Gesucht ist der Suchbegriff, der aus den wenigsten Wörtern besteht und bei Google exakt einen Treffer liefert.

 8) 

Ein viel zu langes Beispiel:



> Karneval Frankreich Nizza sprachreise hotel fünf sterne koch messer deluxe olymp palace emirate rss ischia Verwöhnprogramm



Gruß
Matthias


----------



## Telekomunikacja (22 Februar 2006)

*"schneeflöckchen-weißröckchen-news"* ? 8)


----------



## technofreak (22 Februar 2006)

will kein Spielverderber sein, aber: absolutes KO  Kriterium : Personennamen !  

tf


----------



## Telekomunikacja (22 Februar 2006)

Also gut:
*"Kreuzstich-Kreativität"* 8)
*"Semmelnknödelnrezept"*


----------



## tuxedo (22 Februar 2006)

Semmelknödelnrezept finde ich klasse. 

Hmmm.
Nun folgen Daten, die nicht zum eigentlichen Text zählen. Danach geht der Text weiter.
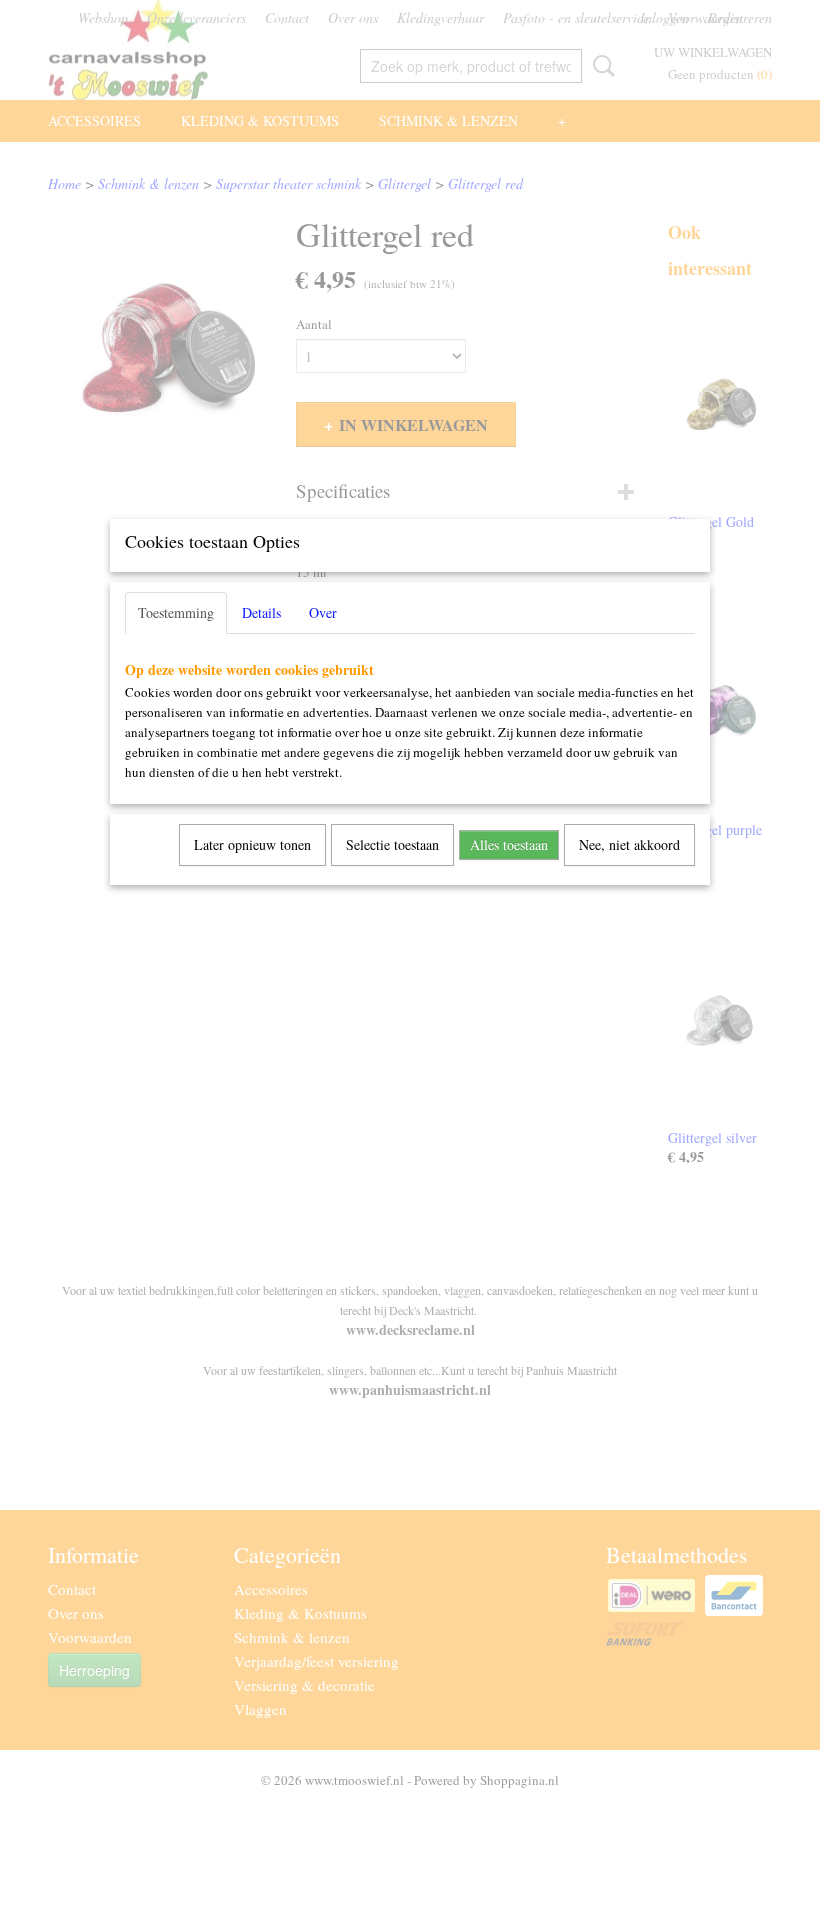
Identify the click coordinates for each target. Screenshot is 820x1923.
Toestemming (176, 612)
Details (261, 612)
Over (323, 612)
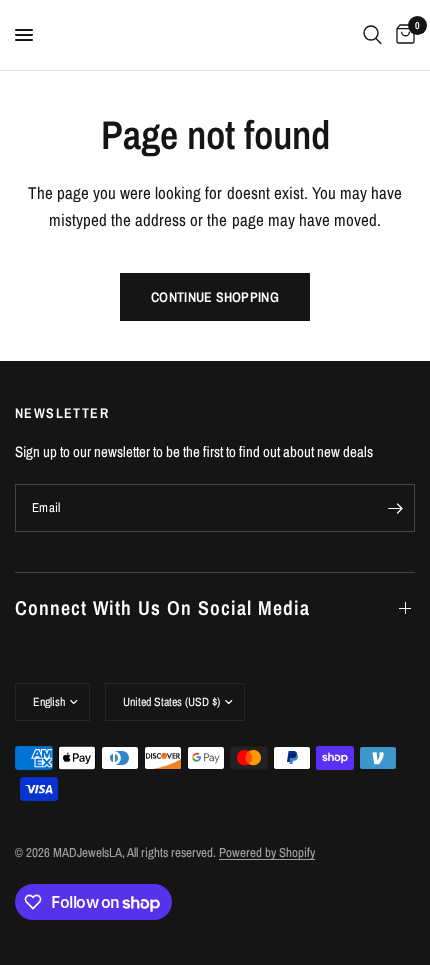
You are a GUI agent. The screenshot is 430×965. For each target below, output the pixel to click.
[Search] (372, 35)
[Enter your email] (395, 508)
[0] (402, 35)
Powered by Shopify (267, 852)
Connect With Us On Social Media (162, 607)
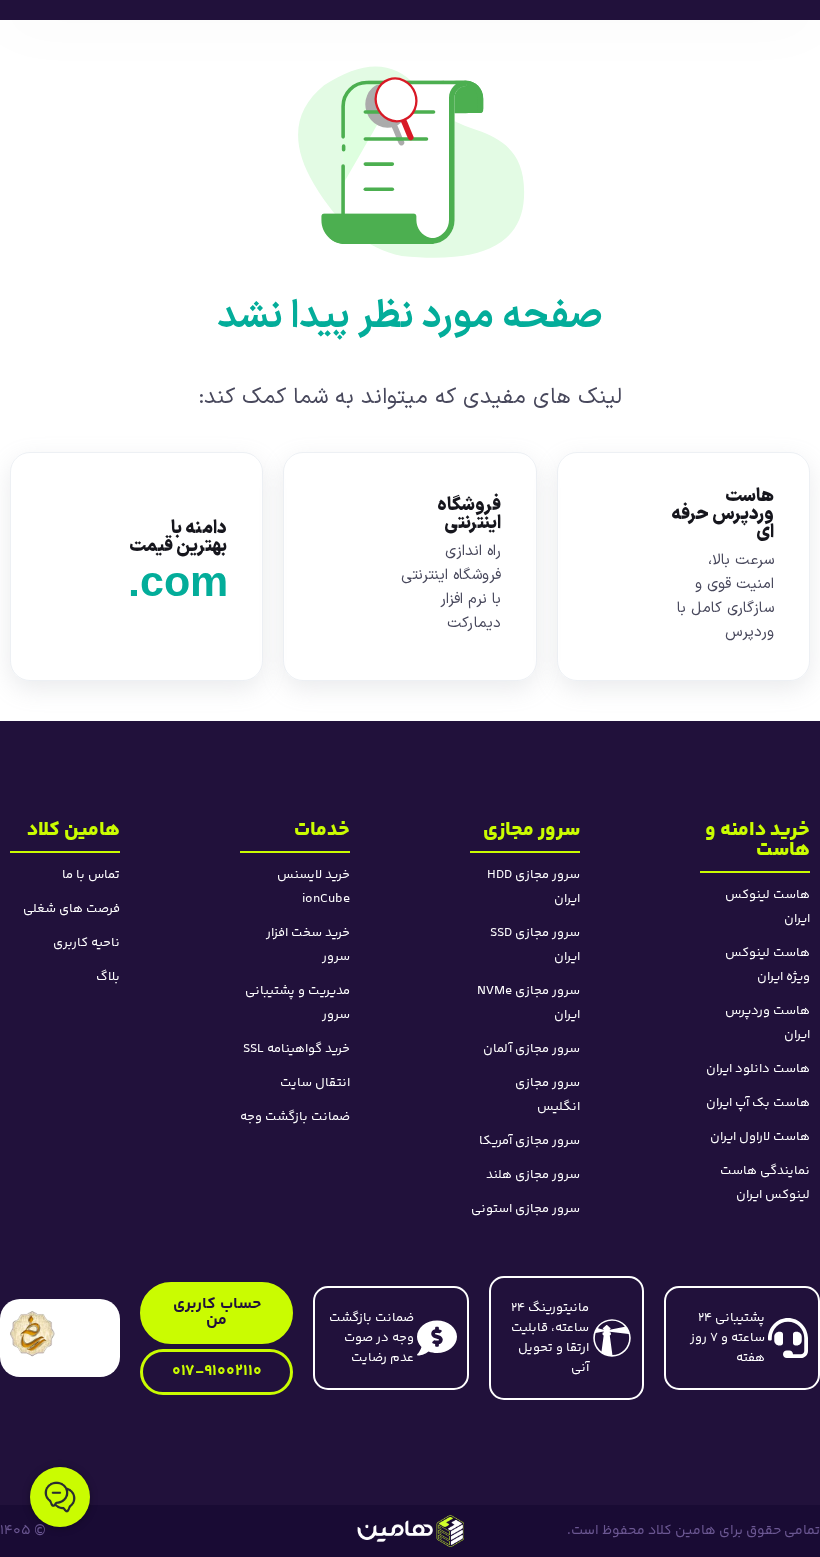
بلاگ (108, 977)
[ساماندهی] (32, 1333)
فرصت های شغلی (71, 909)
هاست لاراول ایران (760, 1137)
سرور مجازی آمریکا (529, 1141)
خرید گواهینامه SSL (296, 1049)
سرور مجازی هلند (533, 1175)
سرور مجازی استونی (525, 1209)
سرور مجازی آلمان (531, 1049)
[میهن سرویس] (410, 1531)
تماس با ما (91, 875)
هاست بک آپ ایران (758, 1103)
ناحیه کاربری (86, 943)
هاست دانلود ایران (758, 1069)
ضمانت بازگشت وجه (295, 1117)
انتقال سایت (315, 1083)
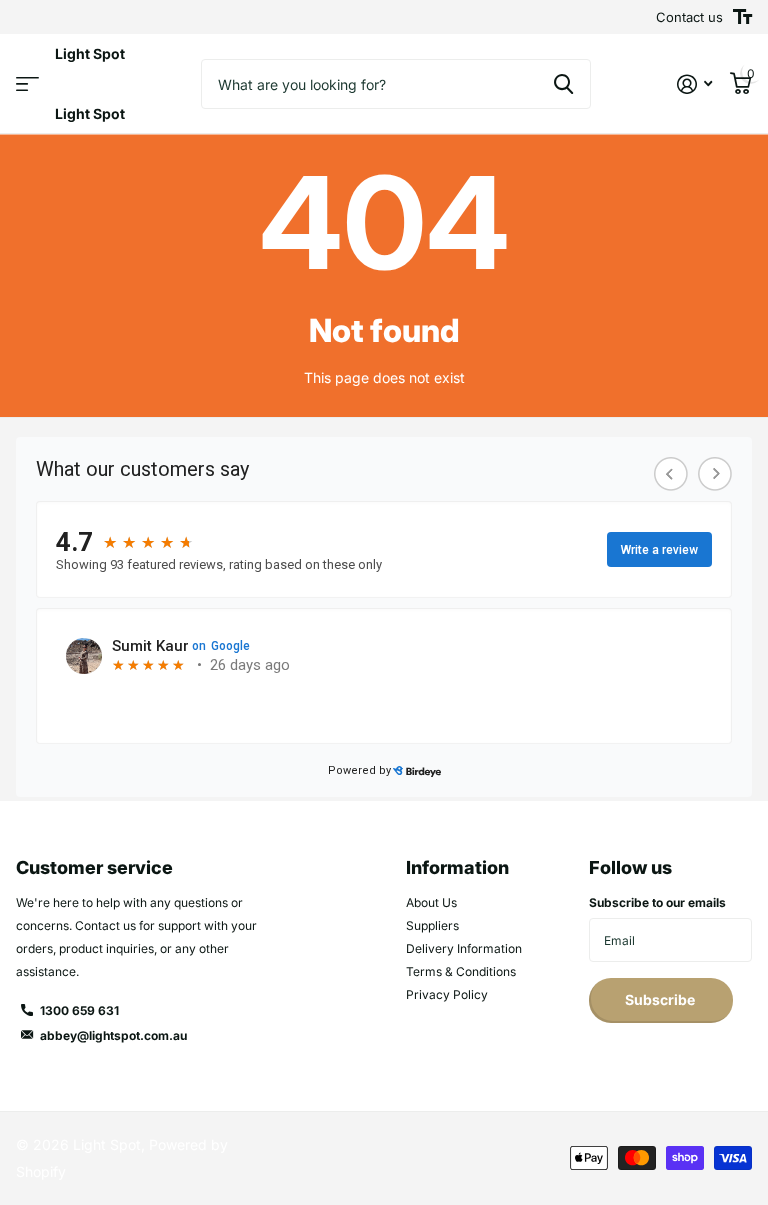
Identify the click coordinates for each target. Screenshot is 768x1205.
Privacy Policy (447, 994)
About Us (431, 902)
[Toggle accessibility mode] (742, 17)
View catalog (27, 84)
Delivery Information (464, 948)
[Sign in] (694, 84)
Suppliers (432, 925)
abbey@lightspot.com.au (113, 1035)
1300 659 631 (79, 1010)
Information (457, 867)
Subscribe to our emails (657, 902)
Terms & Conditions (461, 971)
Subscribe (661, 999)
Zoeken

Vielleicht sollte man folgende Regeln hinzufügen:
keine Anführungszeichen verwenden
keine logischen Operatoren
keine gekoppelten Worte (mit Bindestrich)
die Wörter müssen im Duden o.ä. stehen
keine Eigennamen

Gruß
Matthias


----------



## Qoppa (22 Februar 2006)

zusammengesetzte Wörter zählen nicht?

schade


----------



## Telekomunikacja (22 Februar 2006)

Wie sieht's mit "*Gebrauchtwagenfenster*" (... ist nicht als Werbung zu verstehen) aus?


----------



## tuxedo (22 Februar 2006)

Zusammengesetzte Wörter in Sinne von gekoppelt mit Bindestrich zählen auch, halt nur nicht als ein Wort, sondern die Anzahl der Bindestriche +1.

Gebrauchtwagenfenster: herrliches Wort. 

Okay. noch eine weitere Regel:

Es sollte sich bei dem einen Treffer um eine Webseite handeln, im Sinne einer Homepage und nicht um einen Verweis auf eine andere Suchmaschinen-Trefferliste, die ebenfalls Ergebnisse zu dem Suchbegriff angezeigt. 

Gruß
Matthias


----------



## News (22 Februar 2006)

Supernudelsuppe!
Wenn ich nur wüsste, wie ich da eigentlich drauf gekommen bin  :gruebel:


----------



## Telekomunikacja (22 Februar 2006)

tuxedo schrieb:
			
		

> Okay. noch eine weitere Regel


Sollte man die Regeln nicht _vor_ dem Spiel festlegen? :lol:  Ich wechsel gleich nach *"drüben"*.  

Übrigens: Für


> *"Kreuzstich-Kreativität"* 8)


gibt's jetzt/ momentan zwei Treffer. :-?


----------



## Captain Picard (22 Februar 2006)

Telekomunikacja schrieb:
			
		

> Übrigens: Für
> 
> 
> > *"Kreuzstich-Kreativität"* 8)
> ...


und wenn die Googlebots hier vorbeigekrabbelt sind einen  mehr ..

cp


----------



## Telekomunikacja (22 Februar 2006)

Nochmals zu den Regeln: Wenn 


			
				News schrieb:
			
		

> Supernudelsuppe


gilt (auch schön :lol: ), dann biete ich "*Hinterzimmerdiskussion*".


----------



## Captain Picard (22 Februar 2006)

ganz schön schwierig, selbst dafür gibt es 12 Treffer....

Google 

Hottentottenstottertrottelmutterattentäterlattengitterwetterkotterbeutelrattenfangprämie

aber für beutelrattenfangprämie

gibt´s  nur zwei


----------



## Qoppa (22 Februar 2006)

und für Rattenfangprämie gar keinen!

und nu warten wir, bis der erste kommt


----------



## dotshead (22 Februar 2006)

Für Dialerliebhaber nur einen Beitrag.


----------



## dvill (22 Februar 2006)

Für IVEW-Beitritt genau ein Treffer.

Dietmar Vill


----------



## TSCoreNinja (22 Februar 2006)

Ich finde, das hier ist ein Unsinnswettbewerb...


----------



## Telekomunikacja (22 Februar 2006)

*InderTatistesso*. Naja...


----------



## Teleton (22 Februar 2006)

Milzbrandpickel


----------



## TSCoreNinja (22 Februar 2006)

Aus aktuellem Anlass: Vogelgrippenunfug


----------



## Teleton (22 Februar 2006)

An einer Rotzekugel
von einem Schwan kann man sich dann anstecken


----------



## tuxedo (23 Februar 2006)

Ich bin begeistert ob der Worte, die gefunden wurden, um einen Google-Treffer finden. 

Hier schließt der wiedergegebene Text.